Im einstweiligen Rechtsschutzverfahren ist zusammenfassend kein Grund ersichtlich, von der grundsätzlichen Regelung der sofortigen Vollziehbarkeit von Beitragsbescheiden (§ 86a Abs.2 Nr.1 SGG) abzuweichen. Die Ast hat darüber hinaus auch im Beschwerdeverfahren nicht dargelegt, inwieweit ihr durch die Beitragspflicht zu den Ag. eine wirtschaftliche Notlage entstehen könnte, die nur durch die Aussetzung der Vollziehung zu verhindern wäre. Dies gilt umso mehr als im Falle der Beitragspflicht zur bisherigen Krankenkasse ein Beitragsausgleich ohne weiteres durchzuführen wäre.

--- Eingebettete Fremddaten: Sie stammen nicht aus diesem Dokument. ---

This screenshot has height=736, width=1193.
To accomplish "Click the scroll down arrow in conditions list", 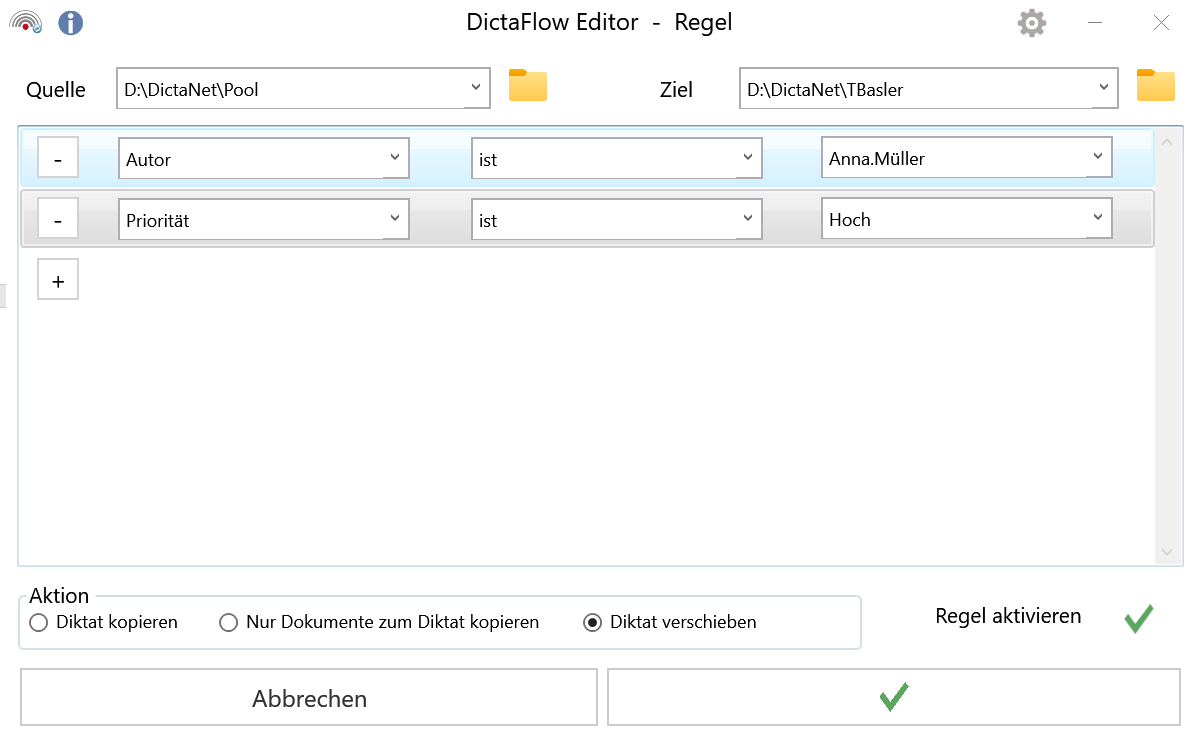I will pos(1166,552).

Wegen der Eilbedürftigkeit im vorliegenden Verfahren und aus dem Gedanken der Kostenminderungspflicht hat der Senat von einer Beiladung der bisherigen Krankenkasse der Ast. abgesehen.
2.
Die Kostenentscheidung beruht auf §§ 183,193 SGG. Die Ast. macht vorliegend geltend, nicht (landwirtschaftliche) Unternehmerin, sondern beitragspflichtige Beschäftigte zu sein. Es liegt also eine Rechtsstreitigkeit einer Versicherten vor. In der Folge ist § 183 SGG anzuwenden, selbst wenn im Ergebnis die Klägerin als Unternehmerin anzusehen ist (vgl. Meyer-Ladewig, SGG, 9. Aufl., Rdn 5a zu § 183). Andernfalls könnte der gesetzlichen Gerichtskostenfreiheit für Versicherte nicht ausreichend Geltung verschafft werden. Die Kostenentscheidung des Sozialgerichts ist deshalb aufzuheben und zu entscheiden, dass im gesamten Verfahren außergerichtliche Kosten nicht zu erstatten sind.
Damit erweist sich gleichzeitig das Rechtsmittel der Ast. gegen den Streitwertbeschluss des SG als begründet. Insoweit ergeht die Entscheidung gebührenfrei, Kosten werden nicht erstattet, § 68 Abs 3 GKG.
Gegen diesen Beschluss ist ein Rechtsmittel nicht eröffnet, § 177 SGG, § 68 Abs 1 S 3 GKG iVm § 66 Abs 3 S 3 GKG.